Outcry grows over CBC’s branded content that mimics news
2020.11.25 | CWA Canada Local 30213 - Canadian Media Guild
CBC/Radio-Canada is facing a rising tide of opposition to its new branded-content initiative that its main union describes as “paid advertisements masquerading as real news.”
CWA Canada’s largest Local, the Canadian Media Guild (CMG), has added its voice of protest to that of hundreds of former and current employees it represents at CBC, as well as Friends of Canadian Broadcasting.
Friends has been circulating a petition against the advertising service, CBC Tamdem, in advance of a Nov. 25-26 meeting of the corporation’s board of directors. It calls on them to put an end to the “extremely insidious” branded content that “casts suspicion over the trust-worthiness of everything else the CBC produces. It’s up to you to stand up for your audience and for all Canadians, to ensure we have access to news and information we can trust.”
In a letter to Heritage Minister Steven Guilbeault, the CMG said the public broadcaster is creating and selling corporate-sponsored podcasts and news-like programming or articles — which could appear in English or French on most of its platforms, as well as TV and CBC News Network — “that look and sound remarkably like the journalism our members deliver to Canadians every day under the CBC brand.”
“At a time when it’s critical for the public to rely on trusted news sources, sponsored content blurs the lines between real, independent journalism and ‘fake news’.”
The CMG told the minister that, if the corporation “insists on maintaining such a controversial commercial service, it rightly belongs on an independent ‘platform’ that does not carry the CBC logo, and that will not interfere with or mimic the work of CBC/Radio-Canada journalists.”

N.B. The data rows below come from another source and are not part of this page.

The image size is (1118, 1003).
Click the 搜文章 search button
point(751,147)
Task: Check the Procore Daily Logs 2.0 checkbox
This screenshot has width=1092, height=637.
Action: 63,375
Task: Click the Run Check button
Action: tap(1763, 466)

Shortly after the CBC announced in a September news release the launch of Tandem, which would “leverage the credibility of our network,” a group of more than 400 current and former news staff went public with their concerns.
High-profile former staff, including Adrienne Clarkson, Gillian Findlay, Linden MacIntyre and Peter Mansbridge, are among those who have complained to CBC management and the board of directors and sought internal “town halls” to allow employees to air their concerns.
MacIntyre, the former host of The Fifth Estate, told The Globe and Mail in an interview that standard advertising on CBC was accepted by the public long ago. But branded content, he said, is tantamount to “deception. Why do special corporate interests, institutional interests need to disguise content as something that is objective and something that is disinterested from their mercenary point of view? Why do they have to do that, other than to create an impression that is untrue, which is that they don’t have a particular stake in how people respond to this?”
Another group, comprising more than 70 former employees, has sent a letter to the Canadian Radio-television and Telecommunications Commission (CRTC), asking it to investigate Tandem, according to a report by The Canadian Press.
“The CBC made no mention of branded content in its fall 2019 licence renewal application to the CRTC. There is no reference in the CRTC’s public information about the CBC, nor is there any disclosure in the CBC’s annual reports,” said the group’s statement.